▶ [Available records]
□ □ □ □ □
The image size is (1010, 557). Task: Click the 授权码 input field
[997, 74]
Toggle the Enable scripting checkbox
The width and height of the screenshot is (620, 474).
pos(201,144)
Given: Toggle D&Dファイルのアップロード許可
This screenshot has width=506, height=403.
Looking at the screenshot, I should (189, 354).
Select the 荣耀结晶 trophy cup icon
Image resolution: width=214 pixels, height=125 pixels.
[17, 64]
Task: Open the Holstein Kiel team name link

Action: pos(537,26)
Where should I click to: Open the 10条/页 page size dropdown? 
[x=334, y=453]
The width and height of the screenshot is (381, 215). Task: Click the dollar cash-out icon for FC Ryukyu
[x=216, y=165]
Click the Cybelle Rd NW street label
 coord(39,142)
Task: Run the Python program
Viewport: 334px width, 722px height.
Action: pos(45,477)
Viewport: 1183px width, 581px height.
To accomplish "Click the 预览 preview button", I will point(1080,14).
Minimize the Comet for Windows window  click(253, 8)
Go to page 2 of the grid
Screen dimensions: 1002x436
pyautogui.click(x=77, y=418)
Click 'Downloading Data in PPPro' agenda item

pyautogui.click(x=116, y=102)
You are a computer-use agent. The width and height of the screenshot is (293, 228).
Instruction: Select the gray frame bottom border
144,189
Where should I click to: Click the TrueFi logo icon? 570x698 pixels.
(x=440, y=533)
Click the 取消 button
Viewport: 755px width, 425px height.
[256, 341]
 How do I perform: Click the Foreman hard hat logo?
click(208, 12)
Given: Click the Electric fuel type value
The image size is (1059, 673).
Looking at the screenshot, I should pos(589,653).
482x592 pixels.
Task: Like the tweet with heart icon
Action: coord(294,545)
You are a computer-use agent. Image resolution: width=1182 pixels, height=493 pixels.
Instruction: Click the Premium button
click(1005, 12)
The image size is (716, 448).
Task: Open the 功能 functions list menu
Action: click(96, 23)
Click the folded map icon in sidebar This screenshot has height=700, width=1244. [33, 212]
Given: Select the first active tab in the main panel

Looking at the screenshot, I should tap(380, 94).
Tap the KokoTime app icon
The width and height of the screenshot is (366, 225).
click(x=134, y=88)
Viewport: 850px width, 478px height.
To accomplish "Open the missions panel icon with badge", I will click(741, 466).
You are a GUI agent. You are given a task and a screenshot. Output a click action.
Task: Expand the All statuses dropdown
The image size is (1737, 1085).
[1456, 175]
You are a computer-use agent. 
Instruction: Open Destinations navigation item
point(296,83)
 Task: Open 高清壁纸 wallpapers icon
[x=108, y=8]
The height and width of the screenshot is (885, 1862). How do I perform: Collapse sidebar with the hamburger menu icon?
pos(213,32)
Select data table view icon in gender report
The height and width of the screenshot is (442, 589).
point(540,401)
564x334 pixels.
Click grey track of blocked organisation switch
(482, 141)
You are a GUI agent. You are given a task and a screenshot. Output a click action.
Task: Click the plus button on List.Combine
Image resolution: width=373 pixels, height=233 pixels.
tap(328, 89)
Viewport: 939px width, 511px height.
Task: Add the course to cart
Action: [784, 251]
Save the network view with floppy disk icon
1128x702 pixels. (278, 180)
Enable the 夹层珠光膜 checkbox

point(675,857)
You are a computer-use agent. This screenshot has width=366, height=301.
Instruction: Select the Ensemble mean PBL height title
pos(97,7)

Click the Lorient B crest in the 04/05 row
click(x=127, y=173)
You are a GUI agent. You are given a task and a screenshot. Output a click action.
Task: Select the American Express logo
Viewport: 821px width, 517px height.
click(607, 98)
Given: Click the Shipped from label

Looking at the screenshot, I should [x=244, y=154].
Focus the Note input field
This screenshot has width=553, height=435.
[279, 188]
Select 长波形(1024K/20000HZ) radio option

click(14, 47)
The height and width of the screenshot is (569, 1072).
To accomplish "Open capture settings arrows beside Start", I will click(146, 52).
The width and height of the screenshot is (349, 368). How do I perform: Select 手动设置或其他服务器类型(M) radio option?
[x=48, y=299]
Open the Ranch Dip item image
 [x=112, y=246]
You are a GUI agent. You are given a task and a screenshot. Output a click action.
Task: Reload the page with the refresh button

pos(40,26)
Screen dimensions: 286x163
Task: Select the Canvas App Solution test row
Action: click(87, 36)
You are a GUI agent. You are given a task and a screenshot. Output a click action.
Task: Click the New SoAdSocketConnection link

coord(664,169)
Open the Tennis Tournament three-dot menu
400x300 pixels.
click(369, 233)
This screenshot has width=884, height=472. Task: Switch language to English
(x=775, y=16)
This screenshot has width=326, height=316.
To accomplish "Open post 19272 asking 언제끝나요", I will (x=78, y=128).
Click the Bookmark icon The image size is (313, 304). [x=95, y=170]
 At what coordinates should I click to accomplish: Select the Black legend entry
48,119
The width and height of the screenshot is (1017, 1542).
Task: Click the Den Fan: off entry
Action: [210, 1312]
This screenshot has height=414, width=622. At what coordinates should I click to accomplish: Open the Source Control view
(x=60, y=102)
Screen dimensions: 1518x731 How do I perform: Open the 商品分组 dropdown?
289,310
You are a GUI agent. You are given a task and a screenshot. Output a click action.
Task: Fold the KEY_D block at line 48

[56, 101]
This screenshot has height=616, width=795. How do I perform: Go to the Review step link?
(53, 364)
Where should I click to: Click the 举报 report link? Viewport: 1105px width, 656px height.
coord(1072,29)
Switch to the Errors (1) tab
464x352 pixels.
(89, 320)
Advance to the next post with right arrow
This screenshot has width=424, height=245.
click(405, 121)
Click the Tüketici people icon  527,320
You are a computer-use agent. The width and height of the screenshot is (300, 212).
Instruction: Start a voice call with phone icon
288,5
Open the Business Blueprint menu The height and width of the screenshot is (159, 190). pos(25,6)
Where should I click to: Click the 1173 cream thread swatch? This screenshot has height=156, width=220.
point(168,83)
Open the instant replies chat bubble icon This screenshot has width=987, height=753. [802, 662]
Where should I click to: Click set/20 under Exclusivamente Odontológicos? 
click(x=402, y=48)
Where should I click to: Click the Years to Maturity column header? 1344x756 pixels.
□ □ □ □ □
▶ [Task objective] Can you reproduce all of the lines above, replacing "computer-use agent" with "screen assistant" wherever it occurs and leaving everything else untouched?

▶ [Output]
The image size is (1010, 557). Task: Click the 授权码 input field
[997, 74]
Toggle the Enable scripting checkbox
The width and height of the screenshot is (620, 474).
pos(201,144)
Given: Toggle D&Dファイルのアップロード許可
This screenshot has width=506, height=403.
Looking at the screenshot, I should (189, 354).
Select the 荣耀结晶 trophy cup icon
Image resolution: width=214 pixels, height=125 pixels.
[17, 64]
Task: Open the Holstein Kiel team name link

Action: pos(537,26)
Where should I click to: Open the 10条/页 page size dropdown? 
[x=334, y=453]
The width and height of the screenshot is (381, 215). Task: Click the dollar cash-out icon for FC Ryukyu
[x=216, y=165]
Click the Cybelle Rd NW street label
 coord(39,142)
Task: Run the Python program
Viewport: 334px width, 722px height.
Action: pos(45,477)
Viewport: 1183px width, 581px height.
To accomplish "Click the 预览 preview button", I will point(1080,14).
Minimize the Comet for Windows window  click(253, 8)
Go to page 2 of the grid
Screen dimensions: 1002x436
pyautogui.click(x=77, y=418)
Click 'Downloading Data in PPPro' agenda item

pyautogui.click(x=116, y=102)
You are a screen assistant. The width and height of the screenshot is (293, 228).
Instruction: Select the gray frame bottom border
144,189
Where should I click to: Click the TrueFi logo icon? 570x698 pixels.
(x=440, y=533)
Click the 取消 button
Viewport: 755px width, 425px height.
[256, 341]
 How do I perform: Click the Foreman hard hat logo?
click(208, 12)
Given: Click the Electric fuel type value
The image size is (1059, 673).
Looking at the screenshot, I should pos(589,653).
482x592 pixels.
Task: Like the tweet with heart icon
Action: coord(294,545)
You are a screen assistant. Image resolution: width=1182 pixels, height=493 pixels.
Instruction: Click the Premium button
click(1005, 12)
The image size is (716, 448).
Task: Open the 功能 functions list menu
Action: click(96, 23)
Click the folded map icon in sidebar This screenshot has height=700, width=1244. [33, 212]
Given: Select the first active tab in the main panel

Looking at the screenshot, I should tap(380, 94).
Tap the KokoTime app icon
The width and height of the screenshot is (366, 225).
click(x=134, y=88)
Viewport: 850px width, 478px height.
To accomplish "Open the missions panel icon with badge", I will click(741, 466).
You are a GUI agent. You are given a task and a screenshot. Output a click action.
Task: Expand the All statuses dropdown
The image size is (1737, 1085).
[1456, 175]
You are a screen assistant. 
Instruction: Open Destinations navigation item
point(296,83)
 Task: Open 高清壁纸 wallpapers icon
[x=108, y=8]
The height and width of the screenshot is (885, 1862). How do I perform: Collapse sidebar with the hamburger menu icon?
pos(213,32)
Select data table view icon in gender report
The height and width of the screenshot is (442, 589).
point(540,401)
564x334 pixels.
Click grey track of blocked organisation switch
(482, 141)
You are a GUI agent. You are given a task and a screenshot. Output a click action.
Task: Click the plus button on List.Combine
Image resolution: width=373 pixels, height=233 pixels.
tap(328, 89)
Viewport: 939px width, 511px height.
Task: Add the course to cart
Action: [784, 251]
Save the network view with floppy disk icon
1128x702 pixels. (278, 180)
Enable the 夹层珠光膜 checkbox

point(675,857)
You are a screen assistant. This screenshot has width=366, height=301.
Instruction: Select the Ensemble mean PBL height title
pos(97,7)

Click the Lorient B crest in the 04/05 row
click(x=127, y=173)
You are a GUI agent. You are given a task and a screenshot. Output a click action.
Task: Select the American Express logo
Viewport: 821px width, 517px height.
click(607, 98)
Given: Click the Shipped from label

Looking at the screenshot, I should [x=244, y=154].
Focus the Note input field
This screenshot has width=553, height=435.
[279, 188]
Select 长波形(1024K/20000HZ) radio option

click(14, 47)
The height and width of the screenshot is (569, 1072).
To accomplish "Open capture settings arrows beside Start", I will click(146, 52).
The width and height of the screenshot is (349, 368). How do I perform: Select 手动设置或其他服务器类型(M) radio option?
[x=48, y=299]
Open the Ranch Dip item image
 [x=112, y=246]
You are a GUI agent. You are given a task and a screenshot. Output a click action.
Task: Reload the page with the refresh button

pos(40,26)
Screen dimensions: 286x163
Task: Select the Canvas App Solution test row
Action: click(87, 36)
You are a GUI agent. You are given a task and a screenshot. Output a click action.
Task: Click the New SoAdSocketConnection link

coord(664,169)
Open the Tennis Tournament three-dot menu
400x300 pixels.
click(369, 233)
This screenshot has width=884, height=472. Task: Switch language to English
(x=775, y=16)
This screenshot has width=326, height=316.
To accomplish "Open post 19272 asking 언제끝나요", I will (x=78, y=128).
Click the Bookmark icon The image size is (313, 304). [x=95, y=170]
 At what coordinates should I click to accomplish: Select the Black legend entry
48,119
The width and height of the screenshot is (1017, 1542).
Task: Click the Den Fan: off entry
Action: [210, 1312]
This screenshot has height=414, width=622. At what coordinates should I click to accomplish: Open the Source Control view
(x=60, y=102)
Screen dimensions: 1518x731 How do I perform: Open the 商品分组 dropdown?
289,310
You are a GUI agent. You are given a task and a screenshot. Output a click action.
Task: Fold the KEY_D block at line 48

[56, 101]
This screenshot has height=616, width=795. How do I perform: Go to the Review step link?
(53, 364)
Where should I click to: Click the 举报 report link? Viewport: 1105px width, 656px height.
coord(1072,29)
Switch to the Errors (1) tab
464x352 pixels.
(89, 320)
Advance to the next post with right arrow
This screenshot has width=424, height=245.
click(405, 121)
Click the Tüketici people icon  527,320
You are a screen assistant. The width and height of the screenshot is (300, 212).
Instruction: Start a voice call with phone icon
288,5
Open the Business Blueprint menu The height and width of the screenshot is (159, 190). pos(25,6)
Where should I click to: Click the 1173 cream thread swatch? This screenshot has height=156, width=220.
point(168,83)
Open the instant replies chat bubble icon This screenshot has width=987, height=753. [802, 662]
Where should I click to: Click set/20 under Exclusivamente Odontológicos? 
click(x=402, y=48)
Where should I click to: Click the Years to Maturity column header? 1344x756 pixels.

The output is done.